Louisiana Highway 93 (LA 93) is a state highway located in southern Louisiana. It runs 23.427 mi in a southwest to northeast direction from US 90 in Scott to LA 31 in Arnaudville.

The majority of the route travels north–south, connecting the small city of Scott with the twin towns of Sunset and Grand Coteau. It then follows an east–west path between Grand Coteau and Arnaudville, located on Bayou Teche. The north–south directional banners are generally absent from the highway's signage over this latter portion. Over the course of its route, LA 93 crosses two Interstate Highways and two U.S. Highways: I-10 and US 90 in Scott and the concurrent I-49/US 167 in Grand Coteau.

LA 93 was designated in the 1955 Louisiana Highway renumbering, replacing three shorter former routes: State Route 538, State Route 161, and State Route 245. Prior to 2015, LA 93 was slightly longer on its southern end, as it once followed Ridge Road east of LA 342 to a junction with US 167. This portion of the route was returned to local control as part of the state highway department's recently adopted Road Transfer program. In the future, the entire route south of Scott is planned to be deleted from the state highway system. Part of this was realized in 2021, when most of LA 93 between US 90 in Scott and LA 342 in Lafayette, was transferred to local jurisdictions, truncating the highway to its southern current terminus. The remaining state-owned section, which extends 1.819 mi north of LA 342, was redesignated as LA 93-1.

==Route description==

===Scott to Sunset===
LA 93 begins at the intersection of US 90 and Apollo Road in Scott, on the northwest side of town.
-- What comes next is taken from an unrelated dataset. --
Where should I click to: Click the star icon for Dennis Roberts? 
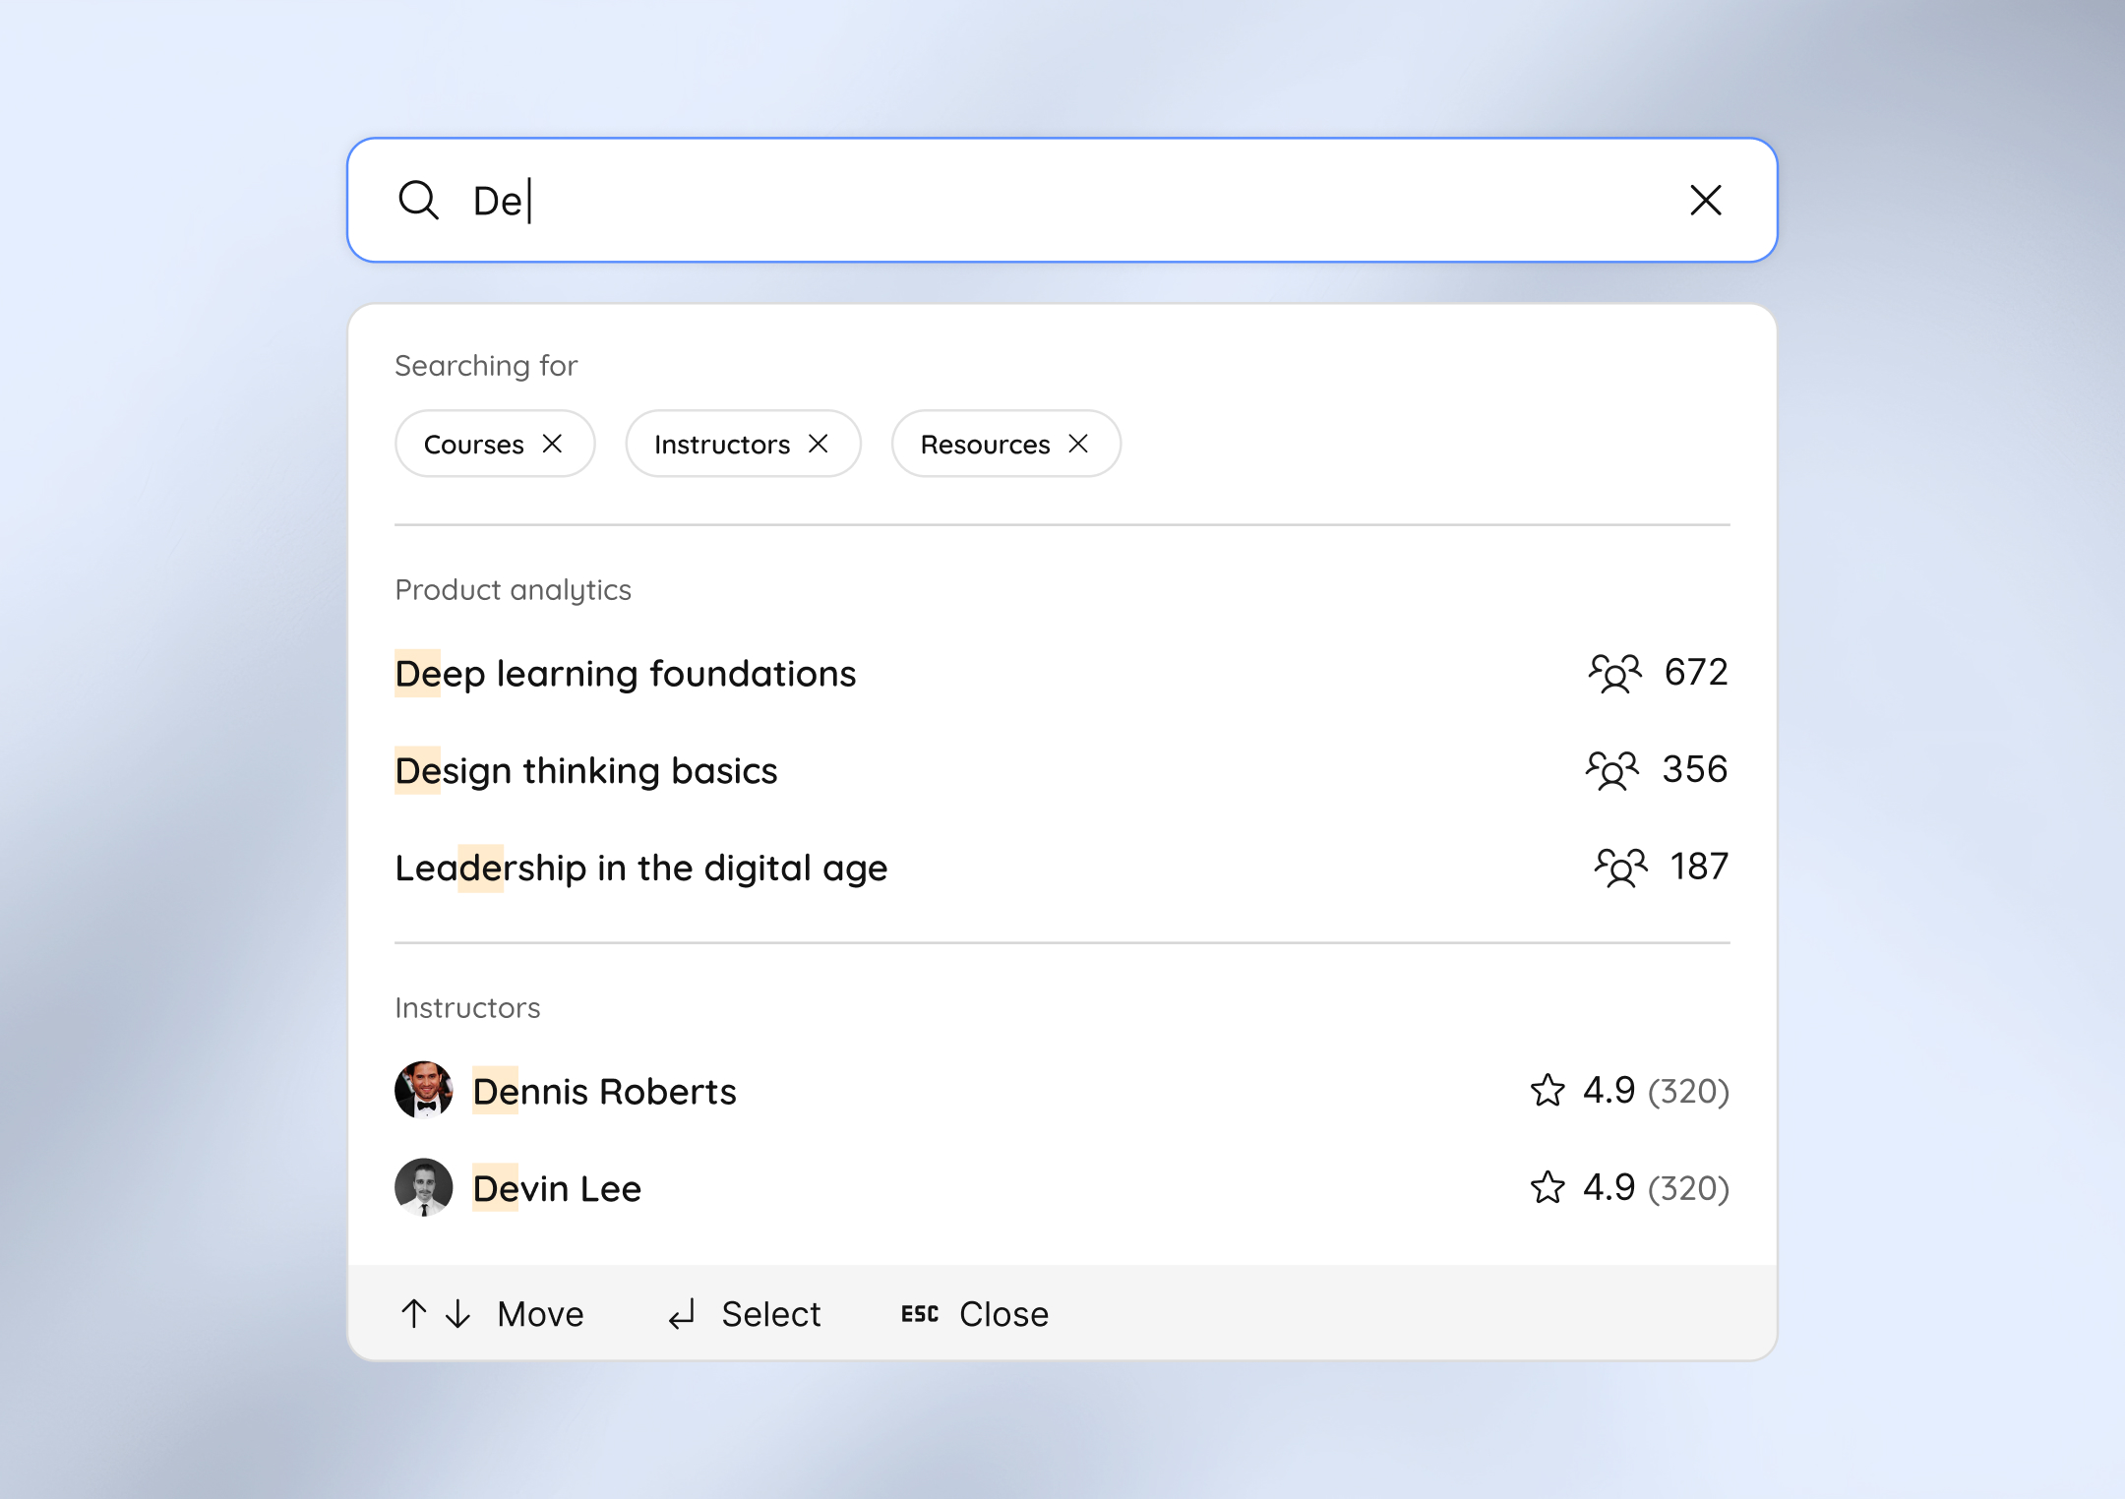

LA 93 heads north, through a roundabout onto St. Mary Street, and immediately enters a diamond interchange with I-10 at exit 97. I-10 parallels the route of US 90 through the region, connection with Lafayette to the east and Lake Charles to the west.

North of Scott, LA 93 enters more rural surroundings as it passes through areas known as Ossun and Vatican. Between the two communities is a junction with LA 98 (West Gloria Switch Road), which leads eastward into Carencro. Just north of Vatican, LA 93 crosses from Lafayette Parish into St. Landry Parish. Shortly afterward, the highway passes through the village of Cankton, where it is known locally as Main Street.

===Sunset to Arnaudville===
Just north of Cankton, LA 93 curves to the northeast at a junction with LA 356 and proceeds into the town of Sunset, gaining the local name of Sunset Strip. The route turns east briefly onto Napoleon Avenue and runs concurrent with LA 182. Within a short distance, LA 93 turns northeast again onto Duffy Avenue, an undivided four-lane highway with a center turning lane. It then crosses into the adjacent town of Grand Coteau and passes through a diamond interchange with the concurrent I-49/US 167 at exit 11. The interstate provides another connection to Lafayette as well as the city of Opelousas. Now traveling along Martin Luther King Drive, LA 93 returns to two-lane capacity and makes a sharp turn to the southeast through Grand Coteau.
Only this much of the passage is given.